Q-Learning

The Q-learning algorithm uses the Q-learning reinforcement learning framework with actions being presenting offers to clients and states being whether the client accepted the offers. The algorithm works at a customer level, training is done per customer. Segment level implementations are planned for future releases.

Algorithm

The Q-learning algorithm represents offers as the set of actions \(\mathcal{A}\) and the states \(\mathcal{S}\) represent take up of offers. The algorithm then uses a Q-table to score and rank offers using the Q value as this expresses the expected utility of the offer.

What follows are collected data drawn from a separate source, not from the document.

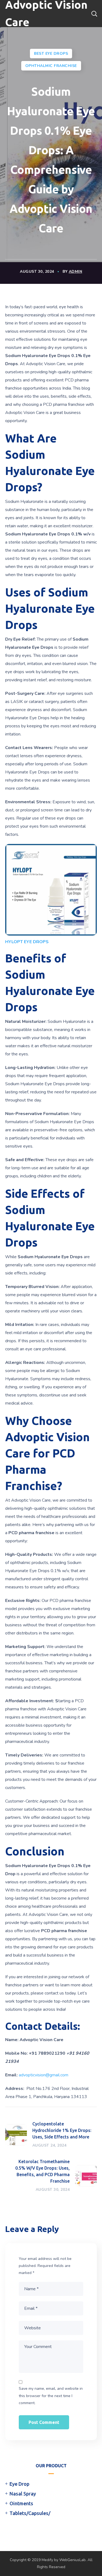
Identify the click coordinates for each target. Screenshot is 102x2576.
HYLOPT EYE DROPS (27, 942)
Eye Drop (19, 2484)
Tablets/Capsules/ (30, 2513)
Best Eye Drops (51, 53)
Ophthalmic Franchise (51, 65)
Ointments (21, 2503)
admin (75, 271)
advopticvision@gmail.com (43, 2075)
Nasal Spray (23, 2493)
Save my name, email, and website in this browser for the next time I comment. (51, 2395)
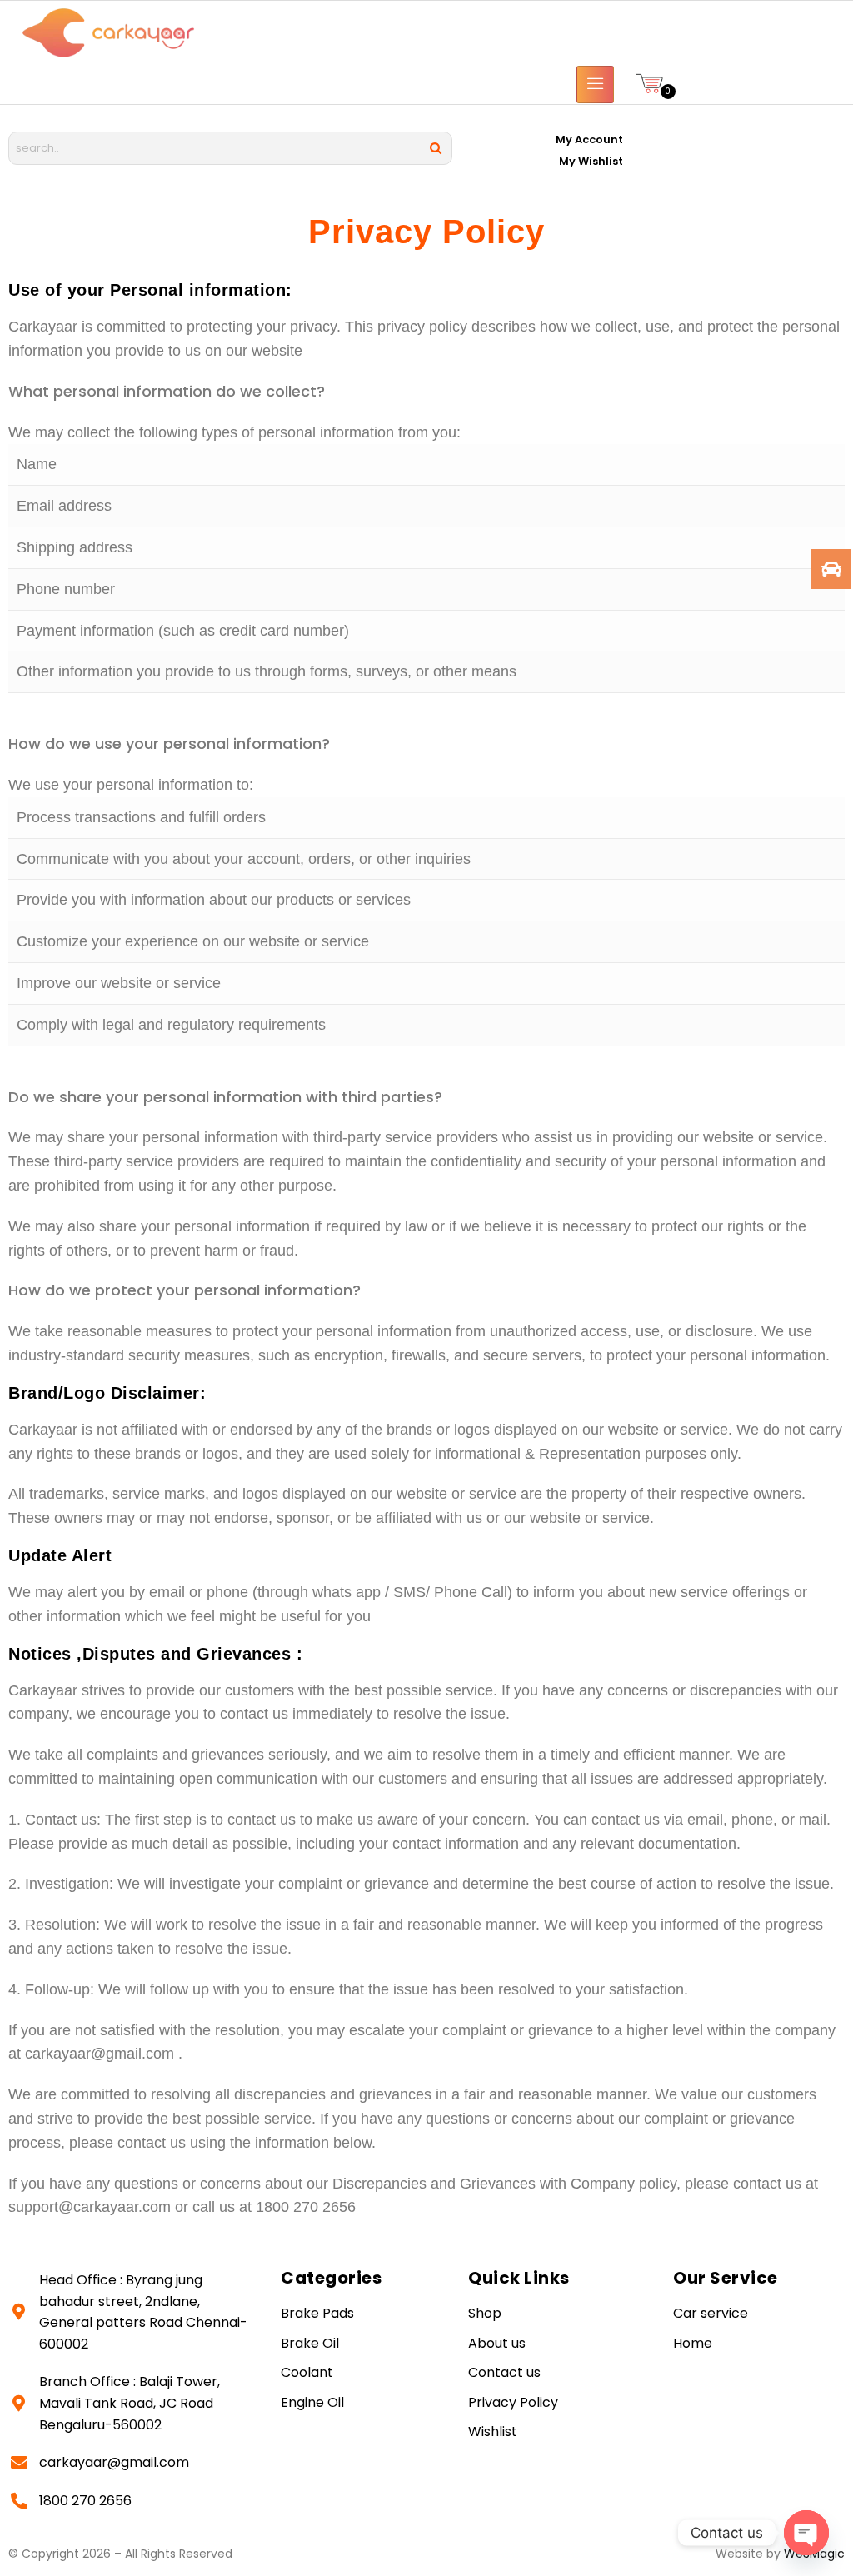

There are two approaches for generating the Q-table, both of which use a reward function, which calculates the reward for a given action. The first uses the data stored in the ecosystem.Ai runtime logs to generate the Q-table. In this case the states are the combination of the last two offers presented to the client and the last offer taken up by the client. The Q-table is then updated for each step in the logged data, by calculating the Q value for the action that was taken using the reward function and the Bellman equation. In the second approach, the Q-table is updated using a policy function, which calculates the next action The Q-table is calculated for each customer as a recommendation is made. The first row of the table is generated by selecting and initial state and action at random, calculating the reward using the reward function and then calculating Q using \(Q=\alpha (R + \gamma R_{max})\), where \(alpha\) is the learning rate, \(R\) is the reward returned by the reward function, \gamma is the discount factor and \(R_{max}\) is the maximum reward. The Q-table is then updated using the Q value and the reward. The subsequent rows of the Q-table are generated by selecting an action using the policy function, calculating the reward using the reward function and then calculating Q using the full Bellman equation. The Q-table is then updated using the Q value and the reward.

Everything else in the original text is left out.